§ **REQUIREMENT**: From the line that contains "Where should I click to: Click the Primary" to the last line of the entries, set down each line exactly as written, both ends included, with nothing else.

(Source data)
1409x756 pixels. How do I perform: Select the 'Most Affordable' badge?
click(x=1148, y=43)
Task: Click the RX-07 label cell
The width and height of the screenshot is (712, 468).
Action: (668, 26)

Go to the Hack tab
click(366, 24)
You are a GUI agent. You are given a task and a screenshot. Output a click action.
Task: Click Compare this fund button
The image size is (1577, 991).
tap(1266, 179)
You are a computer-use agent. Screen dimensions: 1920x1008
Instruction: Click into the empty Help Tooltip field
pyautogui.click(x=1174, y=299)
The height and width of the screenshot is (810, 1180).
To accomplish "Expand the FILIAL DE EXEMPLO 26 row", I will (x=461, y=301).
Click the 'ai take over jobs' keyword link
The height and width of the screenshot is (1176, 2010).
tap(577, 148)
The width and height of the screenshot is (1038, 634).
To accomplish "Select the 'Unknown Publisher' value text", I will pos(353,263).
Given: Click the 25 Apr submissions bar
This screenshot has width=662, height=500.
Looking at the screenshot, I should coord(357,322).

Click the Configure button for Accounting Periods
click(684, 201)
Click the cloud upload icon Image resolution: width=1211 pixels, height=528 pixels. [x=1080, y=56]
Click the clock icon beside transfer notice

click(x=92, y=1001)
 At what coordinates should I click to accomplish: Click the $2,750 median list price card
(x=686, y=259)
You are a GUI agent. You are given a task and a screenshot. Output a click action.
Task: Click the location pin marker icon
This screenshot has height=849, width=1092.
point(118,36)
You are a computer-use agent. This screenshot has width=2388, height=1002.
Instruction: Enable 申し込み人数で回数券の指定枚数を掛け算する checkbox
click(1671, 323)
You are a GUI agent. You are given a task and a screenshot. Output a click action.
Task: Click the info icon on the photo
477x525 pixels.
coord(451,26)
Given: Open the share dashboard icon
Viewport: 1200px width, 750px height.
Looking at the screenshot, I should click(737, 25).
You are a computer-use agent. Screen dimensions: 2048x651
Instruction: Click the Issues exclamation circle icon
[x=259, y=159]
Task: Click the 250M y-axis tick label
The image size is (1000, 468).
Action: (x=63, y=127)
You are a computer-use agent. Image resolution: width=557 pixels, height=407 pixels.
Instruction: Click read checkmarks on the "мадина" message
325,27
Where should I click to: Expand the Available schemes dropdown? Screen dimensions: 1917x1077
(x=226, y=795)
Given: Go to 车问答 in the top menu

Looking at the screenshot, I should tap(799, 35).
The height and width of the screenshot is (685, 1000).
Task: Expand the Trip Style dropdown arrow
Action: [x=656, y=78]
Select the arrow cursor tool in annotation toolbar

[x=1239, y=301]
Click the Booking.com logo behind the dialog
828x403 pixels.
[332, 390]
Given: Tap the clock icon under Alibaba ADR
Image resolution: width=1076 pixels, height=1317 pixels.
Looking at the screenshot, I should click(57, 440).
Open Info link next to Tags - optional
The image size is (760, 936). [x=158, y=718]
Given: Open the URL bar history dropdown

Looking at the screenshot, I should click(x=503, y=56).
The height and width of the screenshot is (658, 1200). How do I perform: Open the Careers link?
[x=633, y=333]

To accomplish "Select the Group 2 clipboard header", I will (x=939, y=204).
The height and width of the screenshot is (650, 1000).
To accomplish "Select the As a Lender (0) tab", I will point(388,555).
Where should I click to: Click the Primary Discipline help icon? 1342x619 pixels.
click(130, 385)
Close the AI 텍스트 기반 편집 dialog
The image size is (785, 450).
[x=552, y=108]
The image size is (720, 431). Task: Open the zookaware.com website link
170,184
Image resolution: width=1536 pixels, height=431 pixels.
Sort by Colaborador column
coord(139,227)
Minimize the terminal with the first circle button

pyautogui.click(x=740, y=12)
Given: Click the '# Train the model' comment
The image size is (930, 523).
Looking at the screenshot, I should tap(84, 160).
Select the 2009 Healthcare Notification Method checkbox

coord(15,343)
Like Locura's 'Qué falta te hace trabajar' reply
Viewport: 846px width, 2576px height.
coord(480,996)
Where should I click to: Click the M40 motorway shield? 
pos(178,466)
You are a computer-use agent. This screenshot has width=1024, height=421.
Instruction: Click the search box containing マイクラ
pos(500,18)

§ **ANSWER BOX**:
Where should I click to: Click the Primary Discipline help icon? 1342x619 pixels.
click(130, 385)
Close the AI 텍스트 기반 편집 dialog
The image size is (785, 450).
[x=552, y=108]
The image size is (720, 431). Task: Open the zookaware.com website link
170,184
Image resolution: width=1536 pixels, height=431 pixels.
Sort by Colaborador column
coord(139,227)
Minimize the terminal with the first circle button

pyautogui.click(x=740, y=12)
Given: Click the '# Train the model' comment
The image size is (930, 523).
Looking at the screenshot, I should tap(84, 160).
Select the 2009 Healthcare Notification Method checkbox

coord(15,343)
Like Locura's 'Qué falta te hace trabajar' reply
Viewport: 846px width, 2576px height.
coord(480,996)
Where should I click to: Click the M40 motorway shield? 
pos(178,466)
You are a computer-use agent. This screenshot has width=1024, height=421.
Instruction: Click the search box containing マイクラ
pos(500,18)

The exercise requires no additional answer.